La malnutrition chez les enfants de moins de cinq ans reste une préoccupation majeure aujourd'hui, car elle compromet gravement leur croissance et leur développement. En 2022, on estime que 22,3 % des enfants de moins de 5 ans, soit 148 millions, souffraient d'un retard de croissance (trop faible pour leur âge), contre 24,6 % en 2015. Sur la base des tendances actuelles, 1 enfant de moins de 5 ans sur 5 (19,5 %) sera encore affecté par un retard de croissance en 2030.
En 2022, près de 60 % des pays du monde ont été confrontés à des prix alimentaires anormalement élevés en raison de la propagation des conflits, comme les graves perturbations des chaînes logistiques et d'approvisionnement alimentaire après le déclenchement de la guerre en Ukraine, qui ont entraîné une augmentation des prix des denrées alimentaires et de l'énergie. La guerre a également exercé une forte pression à la hausse sur les prix des engrais, ajoutant de l'incertitude aux décisions d'ensemencement des agriculteurs.
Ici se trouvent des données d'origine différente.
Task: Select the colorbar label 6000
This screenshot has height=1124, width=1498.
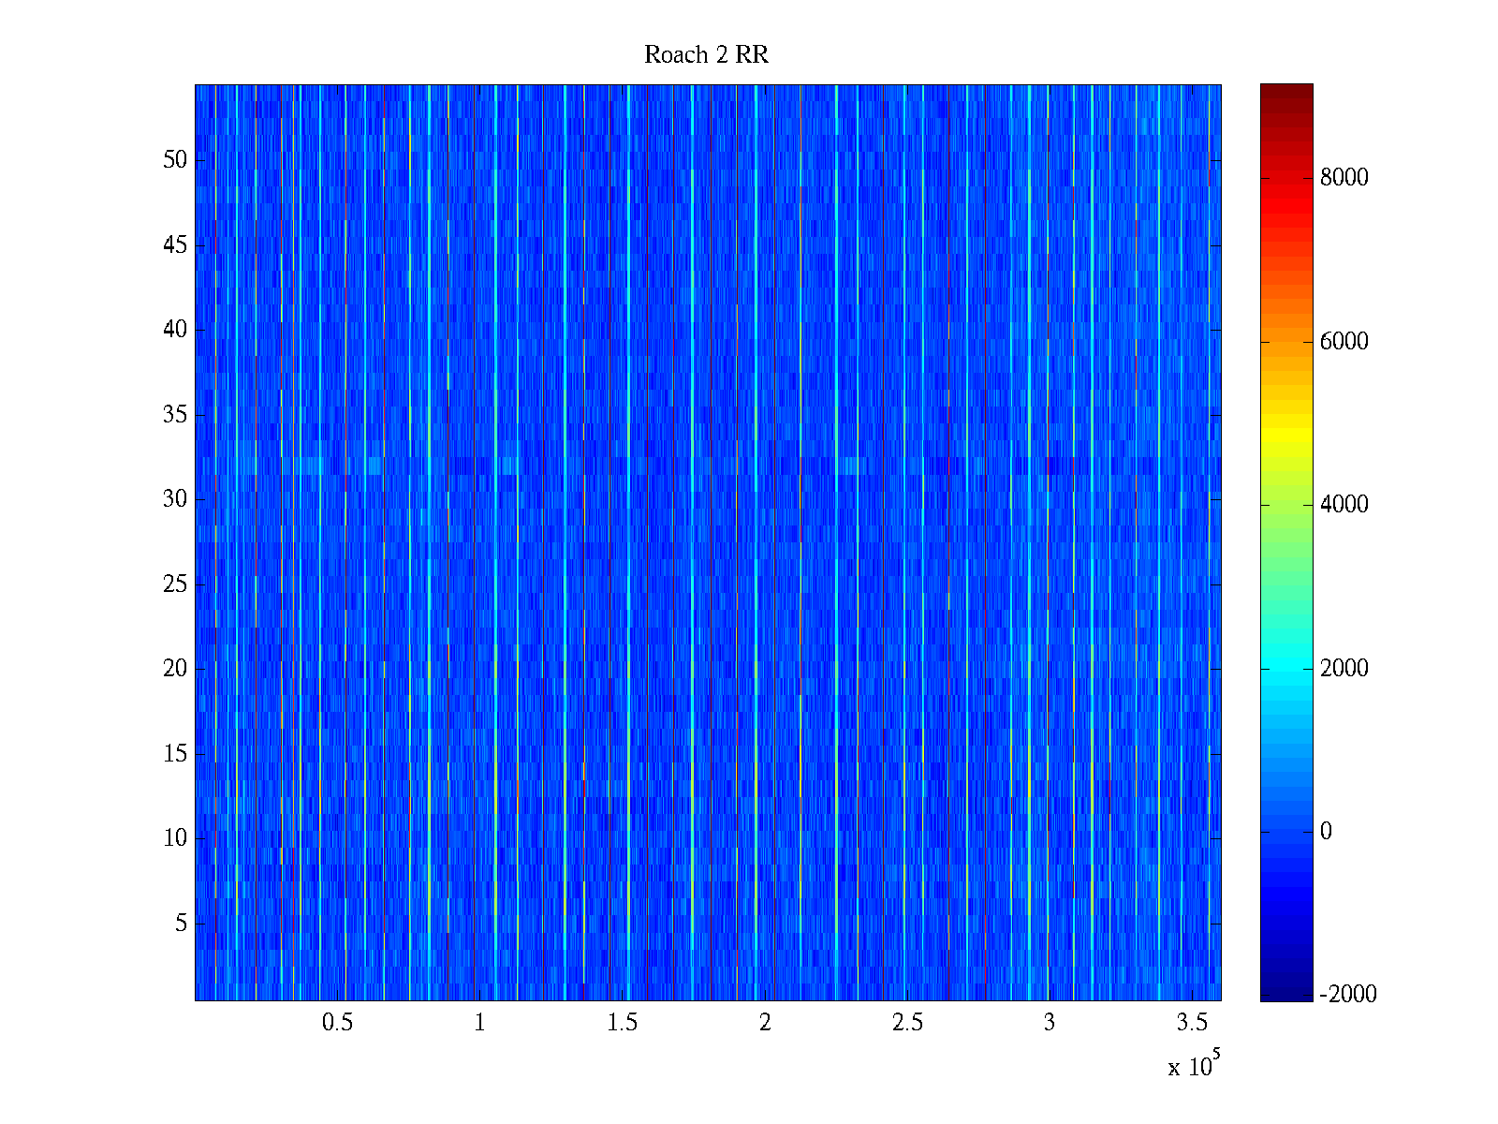Action: click(x=1344, y=342)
Malgré quelques améliorations, les progrès dans le domaine de l'eau et de l'assainissement restent insuffisants. Au rythme actuel, d'ici 2030, 2 milliards de personnes vivront encore sans eau potable, 3 milliards sans assainissement sûr et 1,4 milliard sans assainissement de base. En 2022, près de la moitié de la population mondiale a connu une grave pénurie d'eau pendant au moins une partie de l'année et un quart a été confronté à des niveaux « extrêmement élevés » de stress hydrique. Le changement climatique aggrave ces problèmes et fait peser des risques importants sur la stabilité sociale. Bien que 153 États membres de l’ONU partagent des eaux transfrontalières, une seule région est en passe de couvrir tous les fleuves, lacs et aquifères transfrontaliers par des accords de coopération d'ici à 2030.
La gestion durable de l'eau est la base de la prospérité et de la paix. Elle nécessite davantage de financements, une prise de décision davantage axée sur les données, le développement d'une main-d'œuvre qualifiée, des technologies innovantes, y compris l'intelligence artificielle (IA), et une solide collaboration intersectorielle.
La dégradation de la qualité de l'eau depuis 2017 est une tendance inquiétante qui s'appuie sur les données des pays dotés de vastes programmes de surveillance. Cette tendance pourrait être mondiale, étant donné les taux de traitement des eaux usées très faibles dans de nombreux pays à bas revenu. Le manque de données masque toutefois les signes d'alerte précoce, entrave les efforts de restauration et met en péril les services des écosystèmes d'eau douce.
Suite à l'assistance technique et le travail effectué par les agences spécialisées dans les premières années de la fondation des Nations unies, la question du développement s'est posée. Au fur et à mesure que de plus en plus d'États membres rejoignaient les Nations unies, de nouveaux intérêts et de nouvelles préoccupations concernant la question du développement sont apparus et ont ensuite été pris en compte dans les programmes des Nations unies.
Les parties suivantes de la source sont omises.